(GOAL OF THE EXERCISE)
Rewrite the stretch from the line containing "Click 'Choices incoherences Type' header cell" through the line containing "Viewport: 1080px width, 824px", replacing "volume bar" with "volume slider" and leaving everything else unchanged.

(EXCERPTED RECORDS)
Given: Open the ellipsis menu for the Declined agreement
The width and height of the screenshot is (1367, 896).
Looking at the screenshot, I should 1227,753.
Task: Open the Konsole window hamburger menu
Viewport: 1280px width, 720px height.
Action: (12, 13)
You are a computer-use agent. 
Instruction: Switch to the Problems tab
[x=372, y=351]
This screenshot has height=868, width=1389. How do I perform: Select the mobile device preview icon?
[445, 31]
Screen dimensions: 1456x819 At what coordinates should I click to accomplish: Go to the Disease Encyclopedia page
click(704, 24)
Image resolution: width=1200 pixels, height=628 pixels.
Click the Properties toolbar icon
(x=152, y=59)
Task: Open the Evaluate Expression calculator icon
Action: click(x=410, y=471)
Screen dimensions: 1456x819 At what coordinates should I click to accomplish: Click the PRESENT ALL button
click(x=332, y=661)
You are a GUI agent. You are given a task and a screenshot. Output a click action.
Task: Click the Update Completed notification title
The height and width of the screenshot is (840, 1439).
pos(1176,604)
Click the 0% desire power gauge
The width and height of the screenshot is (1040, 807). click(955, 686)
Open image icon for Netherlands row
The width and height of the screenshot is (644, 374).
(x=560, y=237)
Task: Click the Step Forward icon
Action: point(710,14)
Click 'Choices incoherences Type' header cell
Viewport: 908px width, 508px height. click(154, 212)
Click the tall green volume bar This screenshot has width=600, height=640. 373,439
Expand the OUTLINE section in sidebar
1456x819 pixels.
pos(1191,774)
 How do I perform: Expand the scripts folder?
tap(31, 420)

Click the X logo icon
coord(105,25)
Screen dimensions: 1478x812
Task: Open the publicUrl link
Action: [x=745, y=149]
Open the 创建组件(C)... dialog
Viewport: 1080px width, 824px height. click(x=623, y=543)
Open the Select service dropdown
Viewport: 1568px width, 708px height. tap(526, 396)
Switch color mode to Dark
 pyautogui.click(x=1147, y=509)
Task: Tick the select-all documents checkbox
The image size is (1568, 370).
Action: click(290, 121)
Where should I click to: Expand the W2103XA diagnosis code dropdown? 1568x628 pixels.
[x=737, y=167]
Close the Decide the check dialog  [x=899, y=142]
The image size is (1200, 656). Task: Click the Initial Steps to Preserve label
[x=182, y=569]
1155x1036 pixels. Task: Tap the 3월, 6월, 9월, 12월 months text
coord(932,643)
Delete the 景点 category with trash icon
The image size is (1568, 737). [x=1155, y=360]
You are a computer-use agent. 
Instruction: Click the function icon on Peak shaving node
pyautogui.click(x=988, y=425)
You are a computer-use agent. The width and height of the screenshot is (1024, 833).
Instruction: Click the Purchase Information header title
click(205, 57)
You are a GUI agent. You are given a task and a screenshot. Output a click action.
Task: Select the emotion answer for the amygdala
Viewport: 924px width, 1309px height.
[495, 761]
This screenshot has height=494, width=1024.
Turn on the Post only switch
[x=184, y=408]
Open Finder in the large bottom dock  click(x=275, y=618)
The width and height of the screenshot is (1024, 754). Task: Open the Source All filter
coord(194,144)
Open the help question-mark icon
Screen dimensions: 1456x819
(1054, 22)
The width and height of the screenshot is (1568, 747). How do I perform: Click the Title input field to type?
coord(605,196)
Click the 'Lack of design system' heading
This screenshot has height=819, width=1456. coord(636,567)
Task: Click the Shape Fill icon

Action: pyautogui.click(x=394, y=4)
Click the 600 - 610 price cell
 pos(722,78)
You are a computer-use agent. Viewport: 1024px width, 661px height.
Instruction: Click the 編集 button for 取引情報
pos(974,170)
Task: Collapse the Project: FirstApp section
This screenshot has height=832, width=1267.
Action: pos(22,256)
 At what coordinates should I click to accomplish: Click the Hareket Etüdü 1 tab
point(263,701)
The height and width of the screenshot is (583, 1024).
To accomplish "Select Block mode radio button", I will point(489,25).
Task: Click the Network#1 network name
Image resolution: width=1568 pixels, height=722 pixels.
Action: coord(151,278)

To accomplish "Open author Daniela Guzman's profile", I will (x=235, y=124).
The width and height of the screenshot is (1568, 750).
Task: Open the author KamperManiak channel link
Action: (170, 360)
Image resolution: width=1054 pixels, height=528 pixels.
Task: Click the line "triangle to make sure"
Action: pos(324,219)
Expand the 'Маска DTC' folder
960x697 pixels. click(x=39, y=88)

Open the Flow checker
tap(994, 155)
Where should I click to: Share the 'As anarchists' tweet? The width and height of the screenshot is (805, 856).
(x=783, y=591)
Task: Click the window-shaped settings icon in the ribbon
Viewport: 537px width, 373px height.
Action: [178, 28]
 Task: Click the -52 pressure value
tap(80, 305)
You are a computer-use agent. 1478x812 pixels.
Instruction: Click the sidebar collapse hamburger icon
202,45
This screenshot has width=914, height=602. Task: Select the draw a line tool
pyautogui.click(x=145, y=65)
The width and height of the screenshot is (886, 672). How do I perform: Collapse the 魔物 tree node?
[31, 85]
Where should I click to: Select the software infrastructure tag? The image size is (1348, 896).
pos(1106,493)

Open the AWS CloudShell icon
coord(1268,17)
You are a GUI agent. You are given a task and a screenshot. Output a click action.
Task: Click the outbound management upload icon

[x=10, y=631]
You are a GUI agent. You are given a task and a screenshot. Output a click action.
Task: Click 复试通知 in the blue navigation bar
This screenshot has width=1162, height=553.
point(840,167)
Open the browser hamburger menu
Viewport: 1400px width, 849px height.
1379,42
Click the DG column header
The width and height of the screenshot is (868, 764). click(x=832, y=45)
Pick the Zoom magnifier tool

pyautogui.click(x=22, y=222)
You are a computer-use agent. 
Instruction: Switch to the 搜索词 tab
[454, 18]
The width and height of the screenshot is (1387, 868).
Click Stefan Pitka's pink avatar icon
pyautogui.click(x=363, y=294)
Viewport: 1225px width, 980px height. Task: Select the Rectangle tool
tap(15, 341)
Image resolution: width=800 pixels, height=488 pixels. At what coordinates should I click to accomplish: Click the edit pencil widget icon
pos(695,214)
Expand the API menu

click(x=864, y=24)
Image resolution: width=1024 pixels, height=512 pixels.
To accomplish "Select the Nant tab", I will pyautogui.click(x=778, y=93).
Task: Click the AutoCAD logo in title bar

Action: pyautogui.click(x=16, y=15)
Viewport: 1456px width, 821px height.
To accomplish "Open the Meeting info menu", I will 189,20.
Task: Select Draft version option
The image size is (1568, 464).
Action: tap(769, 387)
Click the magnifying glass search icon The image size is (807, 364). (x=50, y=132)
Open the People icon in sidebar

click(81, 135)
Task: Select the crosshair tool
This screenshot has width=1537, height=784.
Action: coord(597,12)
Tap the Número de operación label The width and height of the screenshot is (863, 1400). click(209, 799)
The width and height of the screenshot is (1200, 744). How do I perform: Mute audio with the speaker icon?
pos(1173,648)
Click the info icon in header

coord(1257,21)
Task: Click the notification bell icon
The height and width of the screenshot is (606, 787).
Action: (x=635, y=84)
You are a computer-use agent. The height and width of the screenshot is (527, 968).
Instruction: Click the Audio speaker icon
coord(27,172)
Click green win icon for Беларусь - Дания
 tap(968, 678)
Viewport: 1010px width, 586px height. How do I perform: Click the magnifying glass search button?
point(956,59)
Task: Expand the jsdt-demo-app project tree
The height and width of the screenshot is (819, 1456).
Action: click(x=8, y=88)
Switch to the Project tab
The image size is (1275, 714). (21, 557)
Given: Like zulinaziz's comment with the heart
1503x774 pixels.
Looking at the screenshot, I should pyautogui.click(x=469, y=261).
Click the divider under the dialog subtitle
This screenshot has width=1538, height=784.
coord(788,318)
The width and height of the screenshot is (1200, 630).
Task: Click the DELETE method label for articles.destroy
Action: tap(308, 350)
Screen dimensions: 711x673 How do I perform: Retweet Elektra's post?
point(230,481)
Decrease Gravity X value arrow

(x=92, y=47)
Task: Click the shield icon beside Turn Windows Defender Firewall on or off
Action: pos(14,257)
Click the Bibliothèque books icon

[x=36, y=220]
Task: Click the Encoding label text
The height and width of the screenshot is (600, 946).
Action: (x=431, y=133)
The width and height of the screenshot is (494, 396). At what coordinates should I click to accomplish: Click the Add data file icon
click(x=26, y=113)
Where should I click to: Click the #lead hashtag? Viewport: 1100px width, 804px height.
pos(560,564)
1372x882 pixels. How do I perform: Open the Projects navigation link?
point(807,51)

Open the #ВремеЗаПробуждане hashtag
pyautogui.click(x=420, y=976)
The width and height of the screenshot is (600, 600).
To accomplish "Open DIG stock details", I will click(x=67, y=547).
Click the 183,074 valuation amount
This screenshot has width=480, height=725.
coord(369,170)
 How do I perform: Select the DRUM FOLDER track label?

(SOLVED PROBLEM)
Click 'Choices incoherences Type' header cell
Viewport: 908px width, 508px height. click(154, 212)
Click the tall green volume slider This screenshot has width=600, height=640. 373,439
Expand the OUTLINE section in sidebar
1456x819 pixels.
pos(1191,774)
 How do I perform: Expand the scripts folder?
tap(31, 420)

Click the X logo icon
coord(105,25)
Screen dimensions: 1478x812
Task: Open the publicUrl link
Action: [x=745, y=149]
Open the 创建组件(C)... dialog
Viewport: 1080px width, 824px height. click(x=623, y=543)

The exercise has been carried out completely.